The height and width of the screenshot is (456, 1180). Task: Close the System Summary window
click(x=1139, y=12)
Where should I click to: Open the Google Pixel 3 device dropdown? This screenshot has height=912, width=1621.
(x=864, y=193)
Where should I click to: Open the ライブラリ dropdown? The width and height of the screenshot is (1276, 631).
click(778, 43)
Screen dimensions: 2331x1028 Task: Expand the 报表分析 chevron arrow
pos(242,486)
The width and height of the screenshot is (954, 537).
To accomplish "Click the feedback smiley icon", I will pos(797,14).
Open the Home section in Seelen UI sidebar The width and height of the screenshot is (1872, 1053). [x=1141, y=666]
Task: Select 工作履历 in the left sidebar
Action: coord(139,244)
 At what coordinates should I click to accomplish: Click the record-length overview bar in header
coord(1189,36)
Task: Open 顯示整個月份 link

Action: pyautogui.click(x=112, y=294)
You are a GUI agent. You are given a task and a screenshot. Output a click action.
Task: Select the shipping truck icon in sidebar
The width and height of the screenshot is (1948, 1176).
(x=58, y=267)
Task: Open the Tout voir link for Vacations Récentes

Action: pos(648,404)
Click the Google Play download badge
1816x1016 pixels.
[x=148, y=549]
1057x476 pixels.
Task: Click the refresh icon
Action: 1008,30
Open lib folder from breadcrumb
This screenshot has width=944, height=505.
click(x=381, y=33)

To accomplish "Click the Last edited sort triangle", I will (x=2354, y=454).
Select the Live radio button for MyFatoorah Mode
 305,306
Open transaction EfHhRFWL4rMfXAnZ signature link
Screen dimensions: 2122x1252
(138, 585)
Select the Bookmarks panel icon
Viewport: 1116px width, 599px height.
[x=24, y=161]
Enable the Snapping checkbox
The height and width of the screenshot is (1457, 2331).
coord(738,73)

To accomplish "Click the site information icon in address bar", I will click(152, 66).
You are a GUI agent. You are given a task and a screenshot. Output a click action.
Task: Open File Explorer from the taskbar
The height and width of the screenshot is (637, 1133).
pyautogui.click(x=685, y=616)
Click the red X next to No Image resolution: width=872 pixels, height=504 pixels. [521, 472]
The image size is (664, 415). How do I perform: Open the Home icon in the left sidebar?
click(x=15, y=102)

_ _ _

▶ [Exercise goal]
Using only the listing above, restate exactly the lines from the line containing "At what coordinates" through the line containing "Task: Open File Explorer from the taskbar", both included.

▶ [Problem solution]
 At what coordinates should I click to accomplish: Click the record-length overview bar in header
coord(1189,36)
Task: Open 顯示整個月份 link

Action: pyautogui.click(x=112, y=294)
You are a GUI agent. You are given a task and a screenshot. Output a click action.
Task: Select the shipping truck icon in sidebar
The width and height of the screenshot is (1948, 1176).
(x=58, y=267)
Task: Open the Tout voir link for Vacations Récentes

Action: pos(648,404)
Click the Google Play download badge
1816x1016 pixels.
[x=148, y=549]
1057x476 pixels.
Task: Click the refresh icon
Action: 1008,30
Open lib folder from breadcrumb
This screenshot has width=944, height=505.
click(x=381, y=33)

To accomplish "Click the Last edited sort triangle", I will (x=2354, y=454).
Select the Live radio button for MyFatoorah Mode
 305,306
Open transaction EfHhRFWL4rMfXAnZ signature link
Screen dimensions: 2122x1252
(138, 585)
Select the Bookmarks panel icon
Viewport: 1116px width, 599px height.
[x=24, y=161]
Enable the Snapping checkbox
The height and width of the screenshot is (1457, 2331).
coord(738,73)

To accomplish "Click the site information icon in address bar", I will click(152, 66).
You are a GUI agent. You are given a task and a screenshot. Output a click action.
Task: Open File Explorer from the taskbar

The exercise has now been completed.